For various reasons, neither the current vacuum photosensor technology,
nor the various modern semiconductor photosensor technologies may be
suitable for such large-area mass applications. In contrast to the
semiconductor photosensor technologies that have rapidly evolved during
the last few decades (but towards small-pixel devices that are unsuitable
for large-area and large-pixel applications), the vacuum photomultiplier
tube (PMT) technology did not make any significant progress since the late
1960s. The complex and bulky construction, and the labor-intensive
manufacture are inherent to the PMT concept; mass production on the
required scale is therefore virtually inconceivable, irrespective of cost.

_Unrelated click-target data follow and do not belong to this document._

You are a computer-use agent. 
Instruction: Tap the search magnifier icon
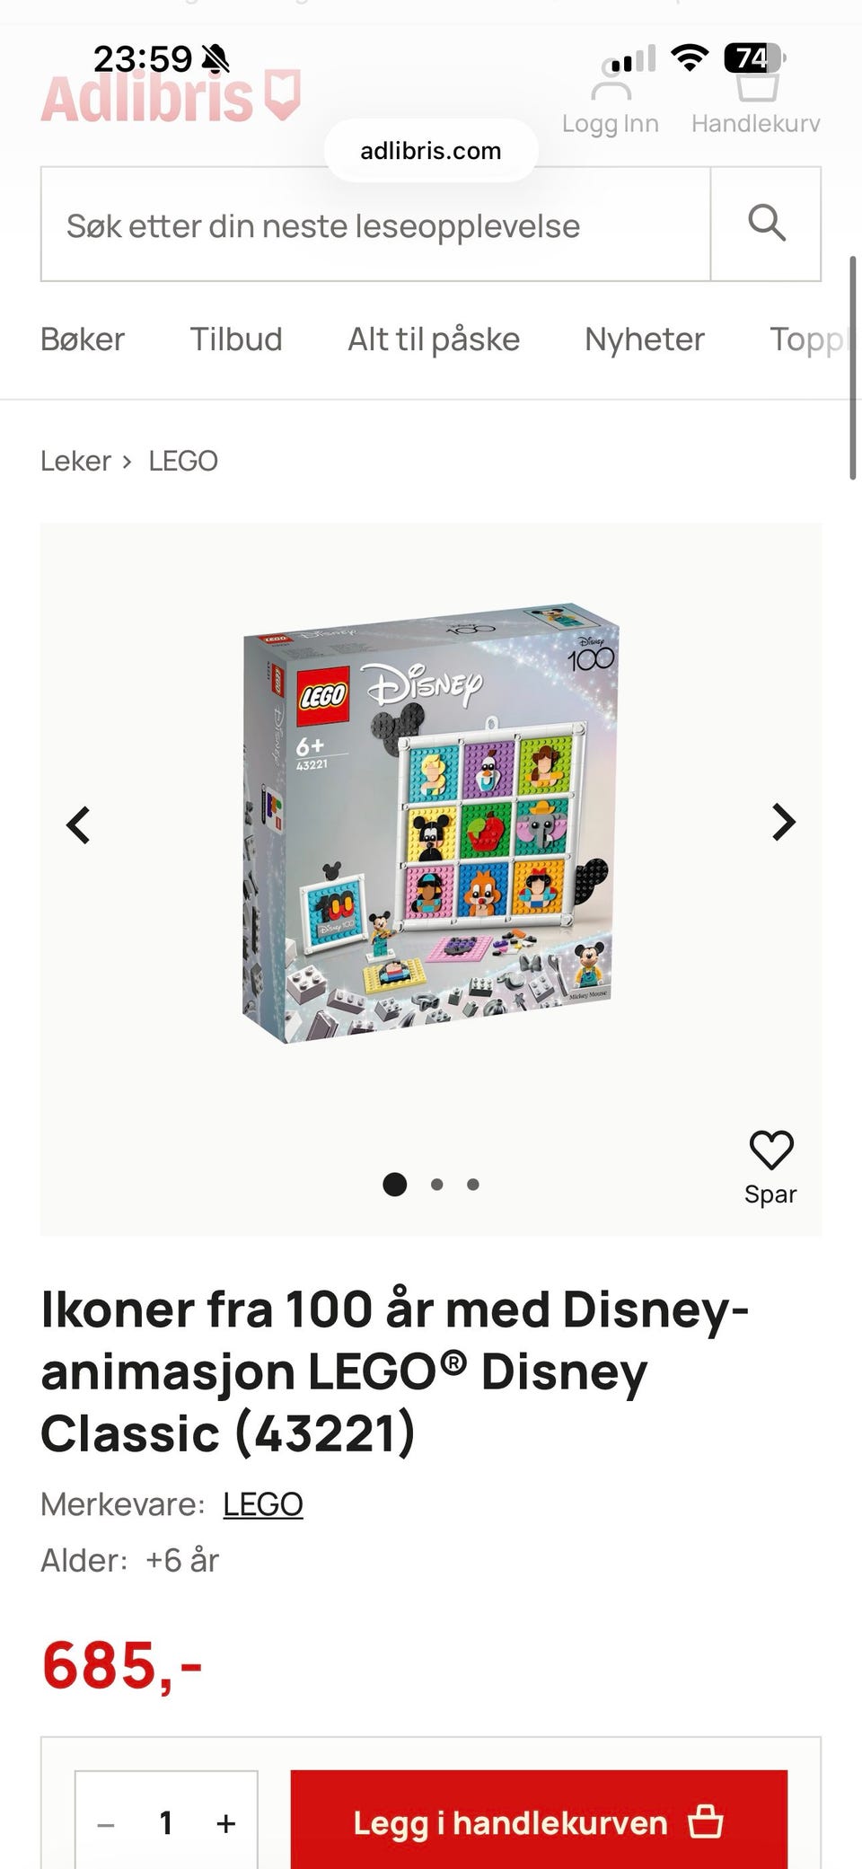766,224
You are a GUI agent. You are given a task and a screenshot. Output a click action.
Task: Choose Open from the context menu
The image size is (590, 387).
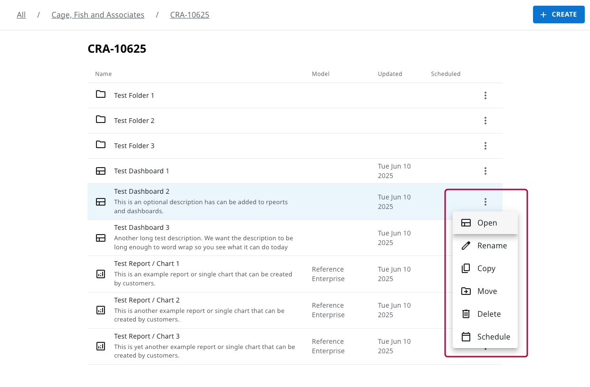click(x=487, y=222)
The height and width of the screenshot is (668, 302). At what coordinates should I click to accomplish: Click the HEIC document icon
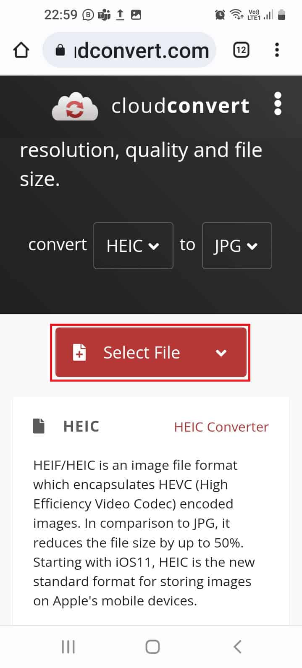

Also, intrinsic to the PMT concept are some important drawbacks in the PMT
performance: low photoelectron collection efficiency (at most ~70% in
large area PMTs); low quantum efficiency (20-25%), limited in addition
only to a narrow spectral region; complicated and expensive installation
methods; fragility (as dramatically experienced in the Super Kamiokande
massive implosion disaster); high sensitivity to magnetic fields, and
almost complete lack of single-photon resolution (i.e. of the ability to
resolve the number of photons in a photosensor pixel).
In response to this well known problem, some new photosensor concepts have
been proposed recently (few of them by the author of this paper). I will
discuss novel photon detector technologies that may lead to inexpensive
mass production for large markets, and may at the same time revolutionize
neutrino and antineutrino detection, as well as proliferation control.